As I have previously said I have been an insensitive unfeeling out of touch intellectually driven angry person in the wrong job/relationship/life. It did not however, even for one so cast adrift as myself take long to discover a whole different life was beneath the surface. Read a few books, do some meditation/ visualisations and bingo there’s a whole new interesting life that starts to open up. One where you are finding your own power not giving it to someone else , where you are finding love and acceptance and wisdom from your own inner self that beats anything that comes out of your limited ego mind. But it is up to you to seek it out to be willing to receive it. When I told all my friends about it they could not have been more offended or upset about my discovery than if I had crapped in their sink! They could not wait to deny my experience because it meant they had no excuse if it were true. So these new solutions we need- we have to be willing to receive them – if you want to rely of the mind alone then you’ll get Coventry Cathedral mark 2- functional it works but on a very deep level it misses the mark of connection and love that makes this not just a life but a life worth living!
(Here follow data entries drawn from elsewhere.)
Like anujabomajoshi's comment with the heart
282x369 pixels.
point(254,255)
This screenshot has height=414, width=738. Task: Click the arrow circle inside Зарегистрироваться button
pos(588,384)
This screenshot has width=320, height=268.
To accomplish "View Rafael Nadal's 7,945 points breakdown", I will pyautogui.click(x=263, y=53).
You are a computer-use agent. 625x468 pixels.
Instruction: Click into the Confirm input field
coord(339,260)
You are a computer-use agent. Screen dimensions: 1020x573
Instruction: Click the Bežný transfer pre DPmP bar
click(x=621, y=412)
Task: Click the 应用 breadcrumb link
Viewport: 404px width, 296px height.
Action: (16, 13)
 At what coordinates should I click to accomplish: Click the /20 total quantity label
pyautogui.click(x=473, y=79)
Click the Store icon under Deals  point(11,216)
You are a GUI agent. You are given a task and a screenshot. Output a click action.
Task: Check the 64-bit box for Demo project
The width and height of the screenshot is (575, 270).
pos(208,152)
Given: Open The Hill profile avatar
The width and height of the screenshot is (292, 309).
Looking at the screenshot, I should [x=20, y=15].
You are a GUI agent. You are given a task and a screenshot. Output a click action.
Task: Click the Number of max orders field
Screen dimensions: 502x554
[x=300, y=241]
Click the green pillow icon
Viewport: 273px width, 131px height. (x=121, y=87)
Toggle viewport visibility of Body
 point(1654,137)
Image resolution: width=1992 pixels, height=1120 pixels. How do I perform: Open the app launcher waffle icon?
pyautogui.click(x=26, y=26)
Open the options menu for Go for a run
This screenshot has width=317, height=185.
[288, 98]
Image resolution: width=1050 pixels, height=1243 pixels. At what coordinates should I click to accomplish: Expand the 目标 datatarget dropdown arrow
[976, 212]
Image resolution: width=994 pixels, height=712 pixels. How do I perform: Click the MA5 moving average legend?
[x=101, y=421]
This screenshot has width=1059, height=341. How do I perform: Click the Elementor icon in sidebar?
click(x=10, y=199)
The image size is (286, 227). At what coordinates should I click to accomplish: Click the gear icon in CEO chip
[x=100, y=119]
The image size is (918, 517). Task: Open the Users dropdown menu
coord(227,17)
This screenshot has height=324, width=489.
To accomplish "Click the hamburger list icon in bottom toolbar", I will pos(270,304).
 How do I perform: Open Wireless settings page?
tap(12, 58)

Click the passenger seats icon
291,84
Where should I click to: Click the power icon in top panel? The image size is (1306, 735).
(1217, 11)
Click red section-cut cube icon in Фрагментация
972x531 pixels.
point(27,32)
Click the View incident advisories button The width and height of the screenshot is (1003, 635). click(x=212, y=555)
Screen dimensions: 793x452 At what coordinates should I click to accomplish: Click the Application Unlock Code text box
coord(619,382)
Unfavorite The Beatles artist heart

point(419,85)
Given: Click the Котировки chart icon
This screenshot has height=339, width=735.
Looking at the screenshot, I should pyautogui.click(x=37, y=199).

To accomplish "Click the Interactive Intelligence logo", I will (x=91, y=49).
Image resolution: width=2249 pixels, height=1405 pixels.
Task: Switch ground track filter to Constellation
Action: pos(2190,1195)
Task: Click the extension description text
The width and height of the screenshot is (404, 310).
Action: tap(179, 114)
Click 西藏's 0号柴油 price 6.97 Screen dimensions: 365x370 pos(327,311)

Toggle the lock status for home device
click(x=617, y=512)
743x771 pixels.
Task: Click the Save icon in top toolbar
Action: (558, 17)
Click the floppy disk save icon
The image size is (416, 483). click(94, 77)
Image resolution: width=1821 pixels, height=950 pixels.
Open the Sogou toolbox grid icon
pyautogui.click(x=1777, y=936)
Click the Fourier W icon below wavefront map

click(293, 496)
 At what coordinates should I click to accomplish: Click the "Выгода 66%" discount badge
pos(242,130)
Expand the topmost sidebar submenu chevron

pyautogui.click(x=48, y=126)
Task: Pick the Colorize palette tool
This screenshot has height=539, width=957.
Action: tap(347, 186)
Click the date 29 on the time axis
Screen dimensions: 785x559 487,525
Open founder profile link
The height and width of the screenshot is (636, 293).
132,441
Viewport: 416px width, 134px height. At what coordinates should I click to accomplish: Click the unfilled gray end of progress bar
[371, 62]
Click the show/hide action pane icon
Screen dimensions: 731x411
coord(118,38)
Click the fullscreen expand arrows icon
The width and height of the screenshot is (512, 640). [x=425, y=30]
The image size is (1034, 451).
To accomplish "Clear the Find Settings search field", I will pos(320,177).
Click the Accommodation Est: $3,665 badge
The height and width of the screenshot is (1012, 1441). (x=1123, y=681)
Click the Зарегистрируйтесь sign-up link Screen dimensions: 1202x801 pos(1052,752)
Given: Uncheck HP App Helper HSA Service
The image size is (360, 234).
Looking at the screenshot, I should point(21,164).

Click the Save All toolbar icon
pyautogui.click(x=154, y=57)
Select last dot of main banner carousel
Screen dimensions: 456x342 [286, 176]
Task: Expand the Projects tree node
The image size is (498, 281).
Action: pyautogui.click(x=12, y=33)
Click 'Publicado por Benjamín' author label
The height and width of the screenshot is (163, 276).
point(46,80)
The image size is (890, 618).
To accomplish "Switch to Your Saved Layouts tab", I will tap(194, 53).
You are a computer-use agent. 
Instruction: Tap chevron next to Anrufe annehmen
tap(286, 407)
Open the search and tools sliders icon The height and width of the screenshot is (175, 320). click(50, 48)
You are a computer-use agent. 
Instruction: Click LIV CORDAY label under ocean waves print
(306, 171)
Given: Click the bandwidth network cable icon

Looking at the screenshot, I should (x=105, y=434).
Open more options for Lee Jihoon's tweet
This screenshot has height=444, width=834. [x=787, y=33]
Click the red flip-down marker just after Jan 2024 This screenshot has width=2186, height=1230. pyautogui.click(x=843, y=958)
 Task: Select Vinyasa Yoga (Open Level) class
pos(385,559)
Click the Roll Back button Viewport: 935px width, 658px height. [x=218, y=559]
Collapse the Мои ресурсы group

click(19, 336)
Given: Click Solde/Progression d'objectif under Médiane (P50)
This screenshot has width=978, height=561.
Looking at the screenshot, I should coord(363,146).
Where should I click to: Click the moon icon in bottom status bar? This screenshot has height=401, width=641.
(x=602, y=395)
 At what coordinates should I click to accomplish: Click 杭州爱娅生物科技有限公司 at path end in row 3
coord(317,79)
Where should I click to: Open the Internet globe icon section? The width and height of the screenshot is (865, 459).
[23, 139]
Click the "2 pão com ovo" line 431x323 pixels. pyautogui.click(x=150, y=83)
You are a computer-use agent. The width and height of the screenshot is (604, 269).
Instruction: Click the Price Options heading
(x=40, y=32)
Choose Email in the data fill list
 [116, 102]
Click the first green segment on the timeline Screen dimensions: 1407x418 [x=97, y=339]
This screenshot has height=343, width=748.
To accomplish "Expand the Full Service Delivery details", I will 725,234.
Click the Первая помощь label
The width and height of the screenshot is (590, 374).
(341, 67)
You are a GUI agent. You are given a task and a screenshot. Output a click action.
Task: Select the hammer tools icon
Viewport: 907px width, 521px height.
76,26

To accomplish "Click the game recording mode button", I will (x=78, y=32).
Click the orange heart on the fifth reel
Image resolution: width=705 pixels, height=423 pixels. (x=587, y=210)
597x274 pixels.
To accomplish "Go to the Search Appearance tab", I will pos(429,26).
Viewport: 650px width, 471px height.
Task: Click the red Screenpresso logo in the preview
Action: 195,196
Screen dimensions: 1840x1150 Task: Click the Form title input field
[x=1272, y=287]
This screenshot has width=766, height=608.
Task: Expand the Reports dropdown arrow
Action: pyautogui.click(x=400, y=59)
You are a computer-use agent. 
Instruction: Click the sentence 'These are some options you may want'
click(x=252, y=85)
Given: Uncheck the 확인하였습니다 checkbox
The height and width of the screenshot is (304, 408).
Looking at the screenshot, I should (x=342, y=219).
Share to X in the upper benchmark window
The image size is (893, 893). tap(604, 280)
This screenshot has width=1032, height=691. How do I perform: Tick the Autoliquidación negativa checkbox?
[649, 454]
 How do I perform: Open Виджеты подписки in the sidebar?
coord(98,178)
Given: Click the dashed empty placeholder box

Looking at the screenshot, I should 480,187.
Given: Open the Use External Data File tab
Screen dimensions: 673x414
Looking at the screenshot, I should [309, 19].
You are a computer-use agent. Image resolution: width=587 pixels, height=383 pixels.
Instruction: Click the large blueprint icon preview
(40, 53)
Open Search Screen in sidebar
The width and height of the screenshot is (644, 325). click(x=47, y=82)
You can start to understand how this can be achieved for yourself with a little experimentation. Begin by watching your thoughts when things happen in your world. See how your thoughts precede the event – as if they are creating them – which they are. You feelings determine how quickly they arrive. Second spend some time considering something you would really like that you could reasonably expect. Something simple like a convenient parking spaces or a bit of help you need at work. When you allow for the possibility that this could be true then your sub conscious will allow the confirmation to arrive- no belief –no confirmation. The sub conscious makes your reality conform and consistent with your beliefs . You can pretty quickly find confirmation that you are in a world much more aligned to our thoughts and feelings. Yes its disruptive to our world view and we definitely have to choose to leave our comfort zone but I don’t think it’s all that comfortable for many us at all right now so maybe that’s the prompt we need to take that first step into a new world. A world that despite what we may be currently experiencing could turn out to be exactly what we need and will love.